WORK INSTRUCTIONS:
From the records beneath, determine how many lines contain "dimensions" and report only that figure.

INPUT RECORDS:
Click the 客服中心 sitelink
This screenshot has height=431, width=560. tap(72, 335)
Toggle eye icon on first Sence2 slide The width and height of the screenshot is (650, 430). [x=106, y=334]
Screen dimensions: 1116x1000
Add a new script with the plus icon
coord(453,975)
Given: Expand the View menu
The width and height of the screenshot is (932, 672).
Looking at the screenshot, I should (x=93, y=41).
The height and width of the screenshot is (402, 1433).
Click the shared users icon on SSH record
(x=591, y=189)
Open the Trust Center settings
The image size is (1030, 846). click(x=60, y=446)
...
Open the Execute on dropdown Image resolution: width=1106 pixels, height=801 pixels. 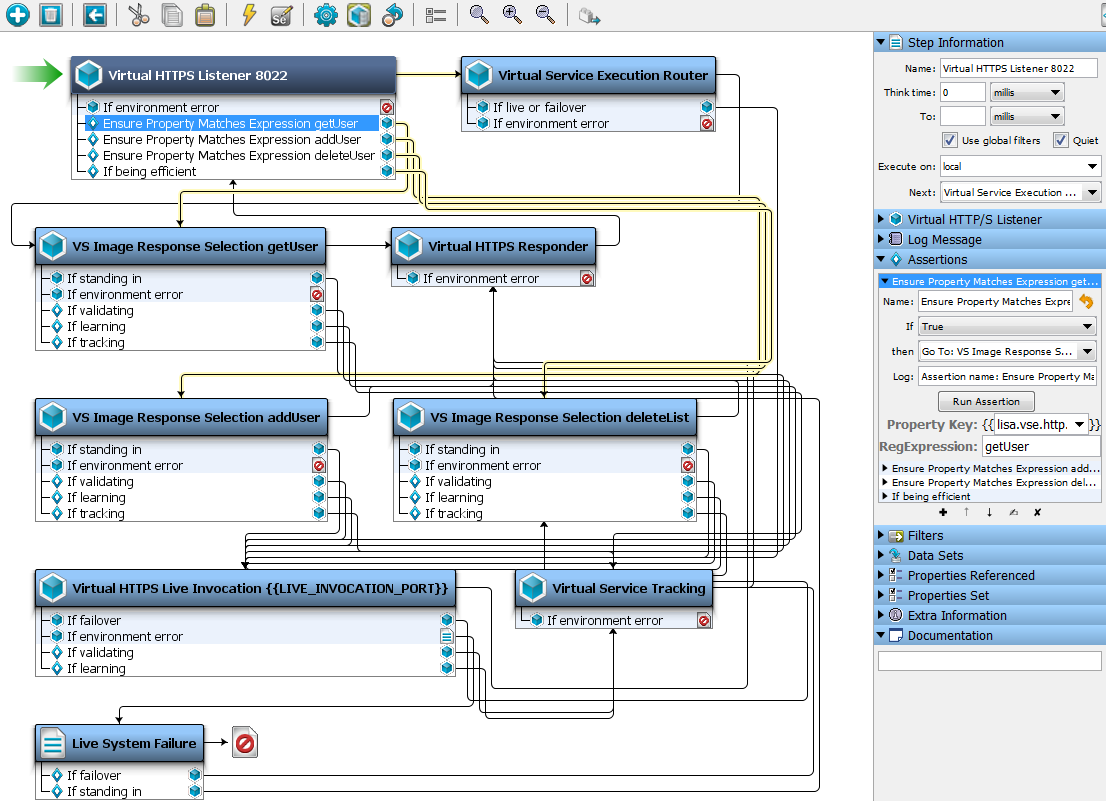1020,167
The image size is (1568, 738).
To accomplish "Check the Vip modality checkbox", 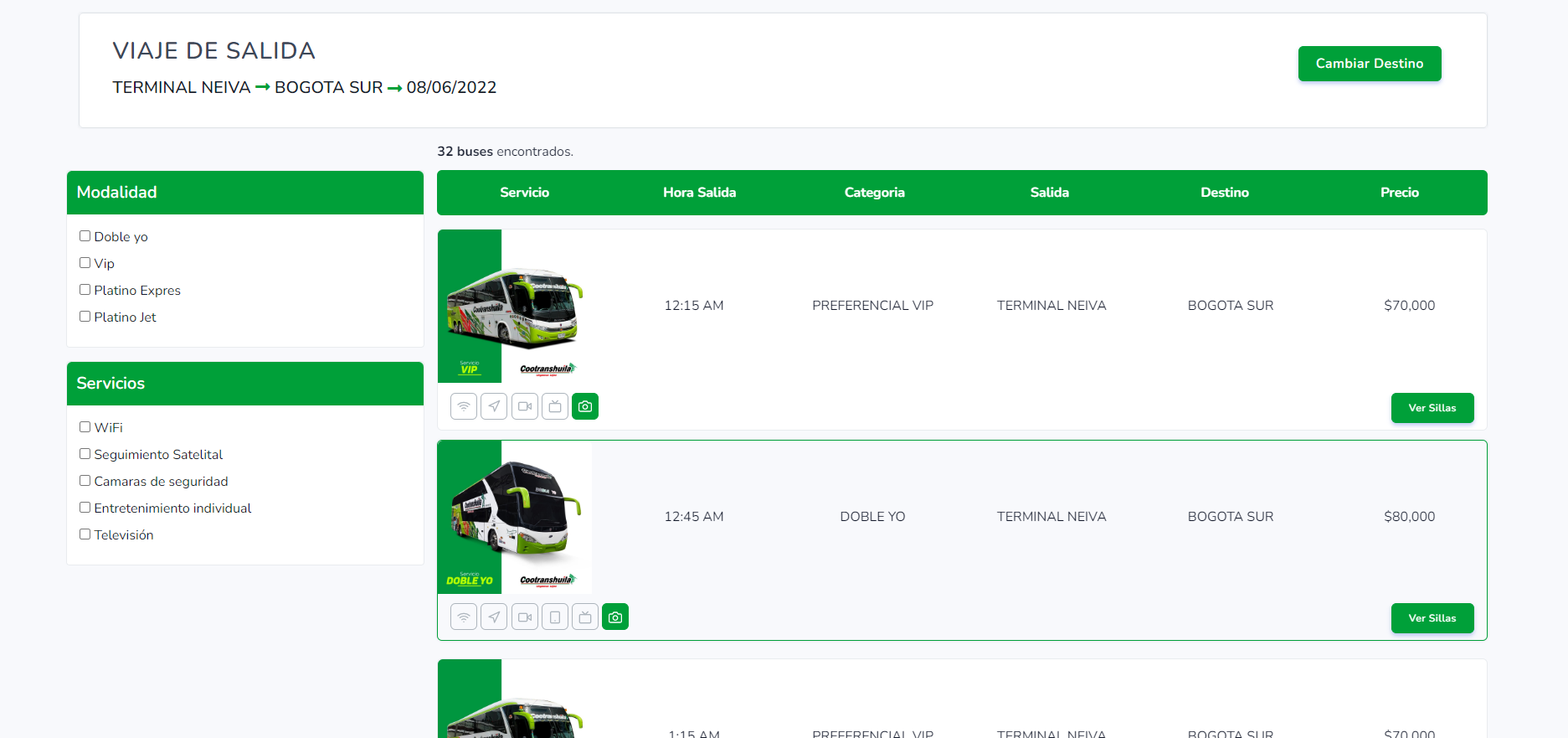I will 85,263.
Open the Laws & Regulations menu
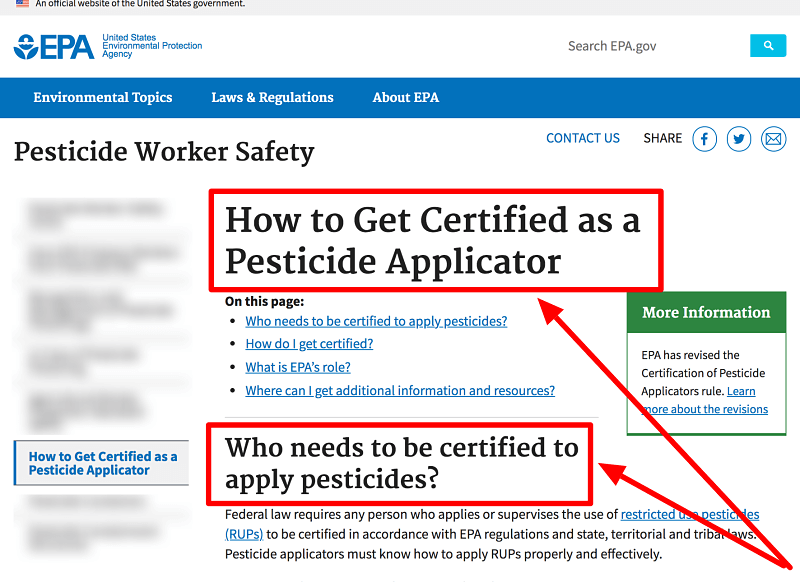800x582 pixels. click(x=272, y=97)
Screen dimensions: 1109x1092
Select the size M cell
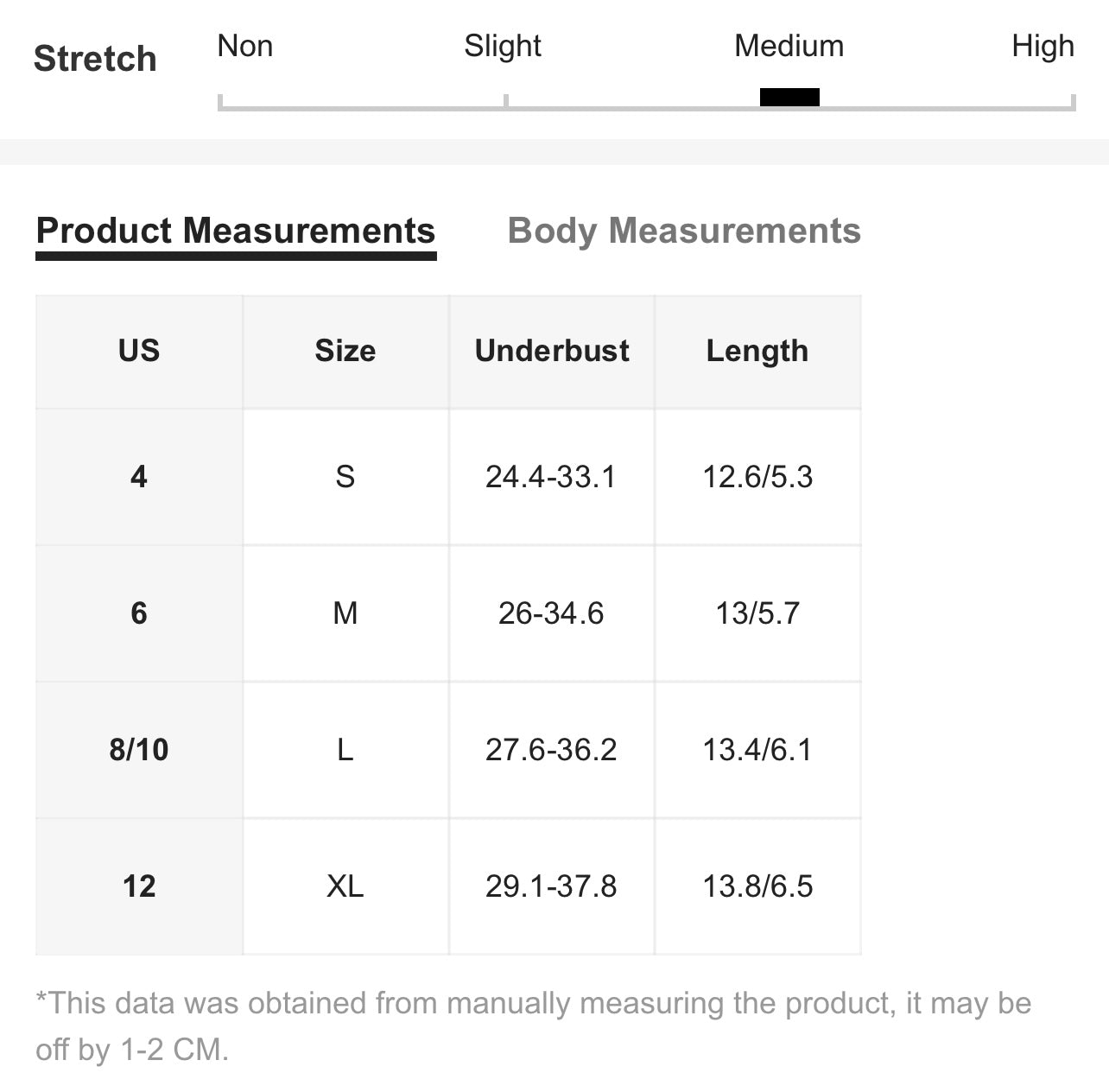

SOLUTION TO THIS TASK:
2